Nginx as reverse proxy on CentOS 9 Stream – a problematic combination
In my last post, I described that I had chosen CentOS 9 Stream as the operating system for my new home server installation, and I described that this caused some issues. The first and by far the largest issue I encountered was with my reverse proxy setup.
Nginx has always been my first choice for a reverse proxy from when I built my very first Linux server at home. We’re talking 2010 now, even before Nginx as a company was founded, and my choice appears to have been a good one, as Nginx is one of the most used pieces of software for this task. On my new server installation, it therefore made sense to stay with Nginx and use my old configuration files. For this blog everything worked great and this blog was the first site to be back up. But then I encountered some really weird issues. The first one was that I couldn’t get my reverse proxy setup for my HCL Connections installation working. Connections and Apache itself were working fine, so the problem was really with the Nginx reverse proxy. My config file backup had been pretty old, so I was suspecting a configuration error, but I couldn’t find any.
The second issue was with Domino where mail through iNotes would work fine, but mail through Verse wouldn’t load. Again, I could verify that the problem was not with HCL Verse. Also, my Home assistant container wouldn’t work with my Nginx config.
The error in the log was cryptic: SSL_read() failed (SSL: error:0A000126:SSL routines::unexpected eof while reading) while reading upstream, client [..]. Google gave me 274 results for that string, but I had to look hard for hints on how to actually solve it.
The cause seems to be a new “feature” in OpenSSL 3.0, which brings me to one of the big changes in CentOS 9 Stream compared to CentOS 8 (Stream). CentOS 8 uses OpenSSL 1.1.1k, while CentOS 9 Stream comes with OpenSSL 3.0.1 14. As this page explains, OpenSSL 3 introduced a new protection against truncation attacks, which causes problems with quite a lot of “non-compliant” servers. The OpenSSL team seems to have added a “legacy” parameter, which could be set, but I couldn’t find much documentation about it.

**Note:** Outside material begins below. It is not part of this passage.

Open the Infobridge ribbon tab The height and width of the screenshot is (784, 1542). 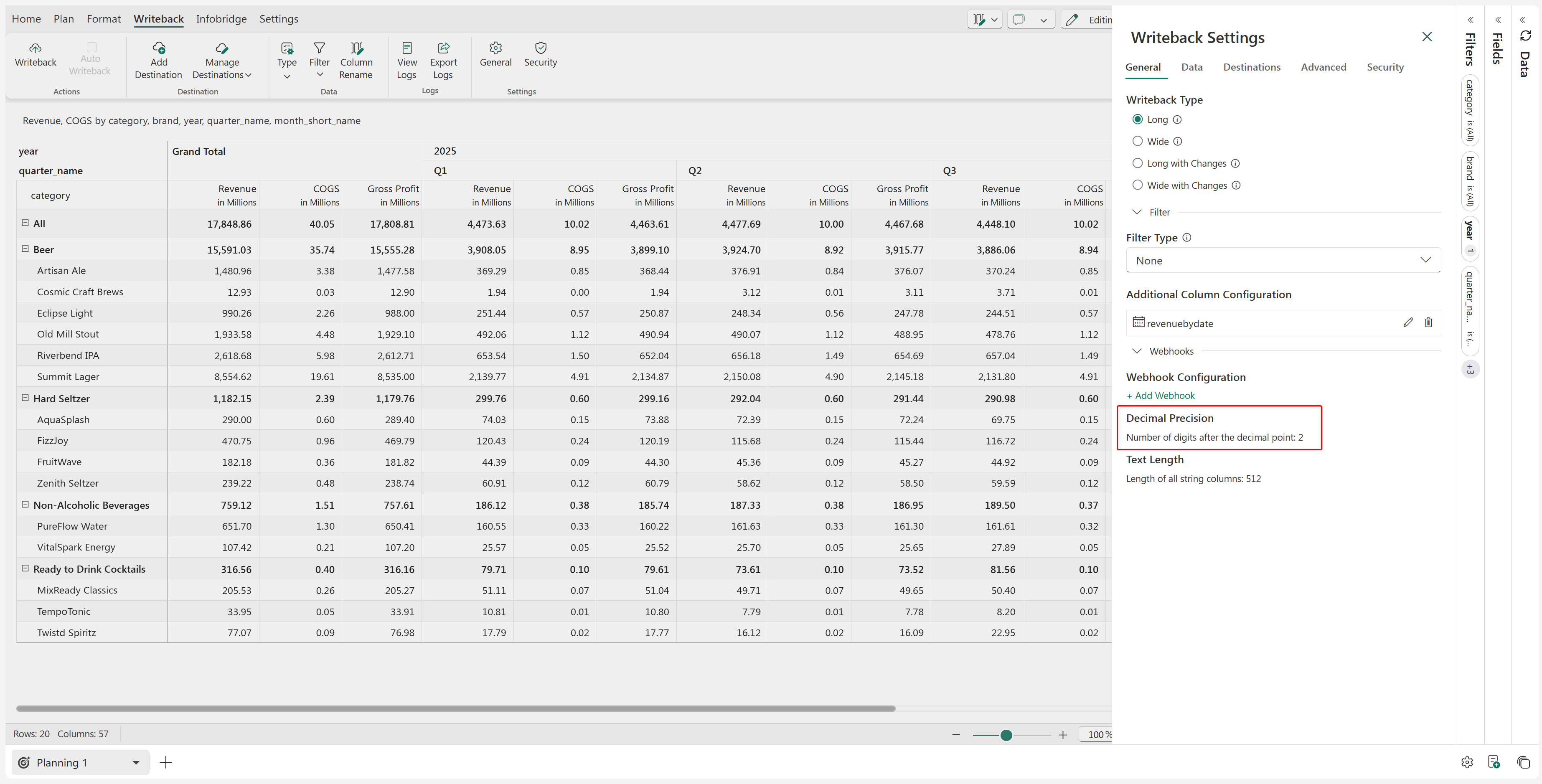[x=221, y=18]
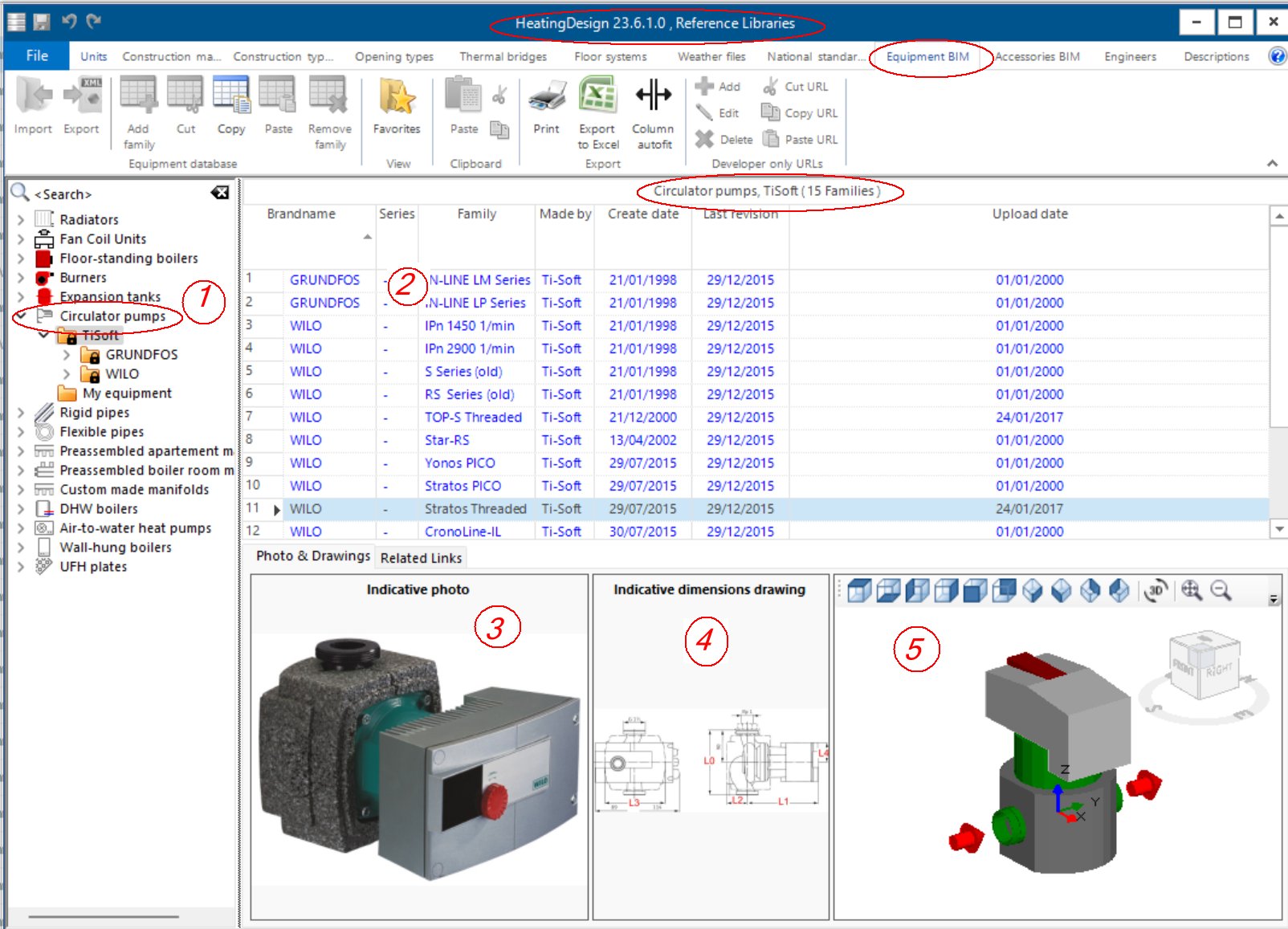This screenshot has height=929, width=1288.
Task: Expand the WILO folder under TiSoft
Action: pyautogui.click(x=67, y=373)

My next hint was this discussion on the OpenSSL issue tracker on GitHub (and here), where a developer of Nginx participated. This pointed me to a forum thread on the Nginx forum, where they discussed this problem and wondered if this was a problem of Nginx or a problem of OpenSSL. The outcome seemed to be that the Nginx developers felt that the OpenSSL guys would be too arrogant to fix it on their side, so the Nginx developers should probably do something. This thread, however, was from March 2020. That’s over 2 years ago. That can’t be the problem now, can it?
But what if the version of Nginx that Red Hat delivered with CentOS Stream 9 was an older version? That wouldn’t be a first. So, how can I test with a new version of Nginx to rule out this possibility? Where can I find the latest version of Nginx? Of course, on the Docker Hub as the official Nginx container! So, I stopped Nginx on my server. Created an Nginx container, which I pointed to the configuration files of my Nginx installation on my server and let it run with the –network=host setting. This provided me with a drop-in replacement of Nginx, but instead of version 1.20.1, I was now running 1.23.1. You probably guessed where this post was going. At this point, suddenly Connections was working through my reverse proxy, Verse worked, etc.
Of course a container doesn’t just come with a new version of Nginx. It comes with its own version of all libraries including OpenSSL. The Nginx container uses OpenSSL 1.1.1n, so no OpenSSL 3.0. I therefore don’t know if this Nginx container works because it’s a newer version of Nginx or because it’s an older version of OpenSSL. That will need more research.
So the lesson to take away from this post: Beware when you want to use Nginx as a reverse proxy on CentOS 9 Stream server (and I suspect on more RHEL 9 derivatives) as with the out-of-the-box configuration of OpenSSL and Nginx, you might run into problems. I suspect that there are other solutions to the one I chose, but using an Nginx container instead of the Nginx that’s shipped with CentOS 9 Stream, is one possible solution.